Why rough it when you can have the best of both worlds? No wonder glamping is the latest travel craze. With glamping, you can smell the grass without feeling the rocks imprinting your tush. You can enjoy the sound of the birds, but plug in your iPad to tweet the world about your experiences.  You can gaze at the stars, without letting it rain on your parade of dreams.

Los Angeles-based cartoonist and TV writer, Lalo Alcaraz, gets the popularity of glamping. He jokes, “Glamping may be for me. I don’t really like roughing it, but only because it reminds me that my ancestors were campesinos who lived in barn-like conditions for hundreds of years.”

Evelynn is a San Antonio native whose father was raised on a farm. His idea of a vacation was not sleeping outside or “getting back to nature,” since he was living with nature.  For Evelynn, a vacation shouldn’t be a burden, but she appreciates the natural scene.

“You need a lot of gear and know-how,” she says about camping.  “Now if someone was to take care of everything for me, that’s more of a vacation. I would love to take my daughter somewhere we could experience nature together and still enjoy relaxing with the precious free time we have together. Basically, I’d like to share an experience with her, something special. My dream would be an African safari, where we could photograph animals in their natural habitat and still have tea in the afternoon. That would be fun!”
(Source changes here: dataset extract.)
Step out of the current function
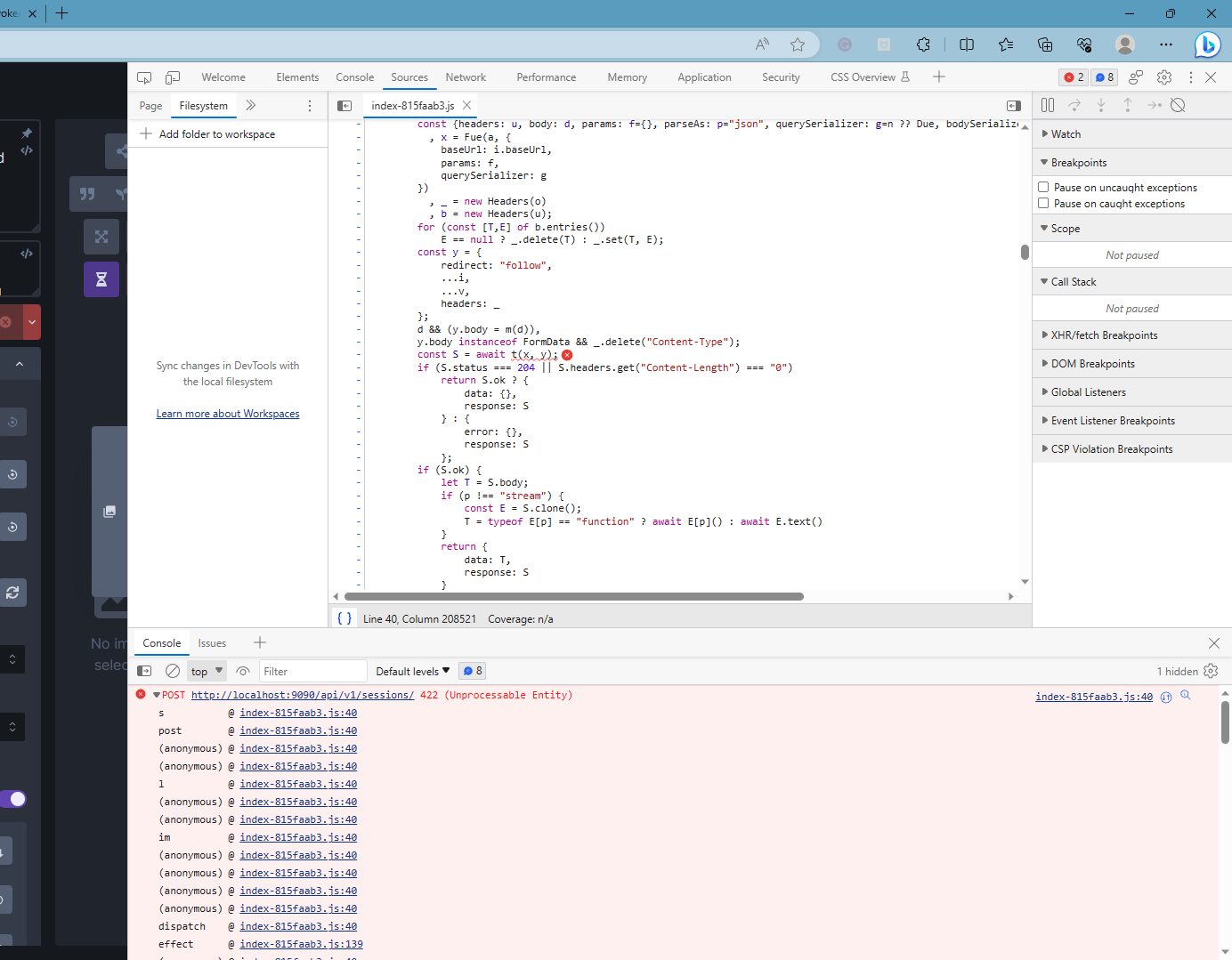Screen dimensions: 1232x960 coord(1129,105)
Set amid the high desert about 30 minutes from Palm Springs, the Joshua Tree Retreat Center is the oldest and largest retreat center in the Western United States. A unique architectural landmark where Yogananda walked in earlier times, it rests upon an aquifer, producing a magnetic effect on those who enter this ancient and sacred space. The retreat center has dorm-style accommodations and campsites.
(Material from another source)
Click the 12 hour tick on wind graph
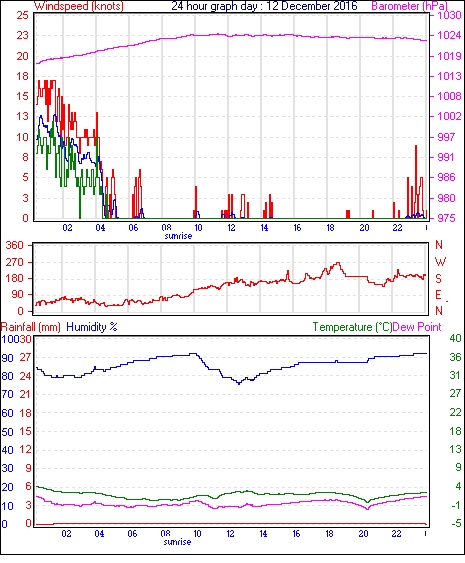The width and height of the screenshot is (465, 563). (x=231, y=228)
For seven years, Joshua Tree has been the venue of Bhakti Fest, the “Woodstock for yogis.” Ten thousand people attend one of three bhakti (devotion) festivals each year. A large percentage of them stay on the premises in their own tents or RVs.

This September, Bhakti Fest is introducing glamping to extend the reach of those wanting to enjoy the serenity of the surroundings.
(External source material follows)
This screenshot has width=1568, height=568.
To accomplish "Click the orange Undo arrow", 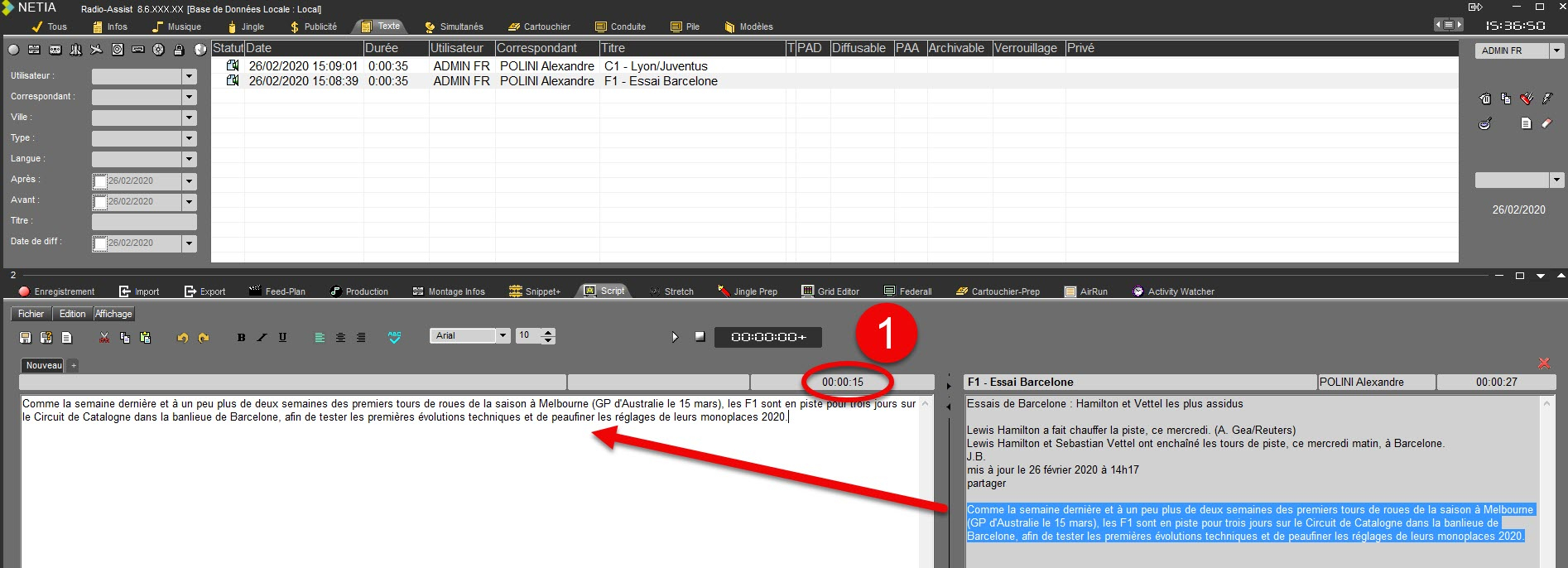I will pos(182,337).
Bhakti Fest Producer, Mark Abadi, says, “People like to camp outside, but with comfort  – it reminds people of the days when nomadic tribes lived and thrived on the sacred land of Joshua Tree.”

Bhakti attendees can glamp out in affordable and comfortable geodesic domes, bell tents, tipis, and yurts. Glampsites at this family-friendly, alcohol- and drug-free environment, are equipped with beds, linens, lights, and a fan. Glamping options are especially appealing to those on a fly/camp getaway. Now that the airlines are charging for checked bags, it’s pretty hard to streamline your bare necessities in a carry-on and pitch a tent.  Figure that a family of four would need to check-in four sleeping bags, a tent, stakes, fly, and all the accessories to keep the campsite going.

Bhakti’s glamping sites can fit up to eight people comfortably and are hassle-free.  For couples, families, or friends, hassle-free glamping may also help keep everyone’s spirits high.

Donna is from East Texas. Not all her family camping vacations were happy days, resulting in her never choosing a getaway without electricity. Her advice for camping is, “Don’t try to pitch a tent on the beach in the dark with high winds. My dad had to sleep on the hood of the car, my sister and I got the seats in the car, and the sand crabs got the beach.”

Nelda is a San Antonio mountain biker who finds the benefits of camping are deep. She enjoys taking her bike to Flat Rock Ranch in Comfort, and also camps in and around Austin, Houston, and the Guadalupe River. “Camping in a natural setting is relaxing and gratifying,” says Nelda. “I enjoy it immensely. I don’t worry about what I look like at all. It helps me stay grounded. I learn much about myself.”

Nelda’s response is very much in sync with Bhakti Fest’s mission to create heart-centered connections…where everyone can let go of ego, and meet love, self, and the divine. Bhakti Fest, a 501c, donates a percentage of its funds to charities and other nonprofit groups that provide food, education, and environmental beautification programs around the world.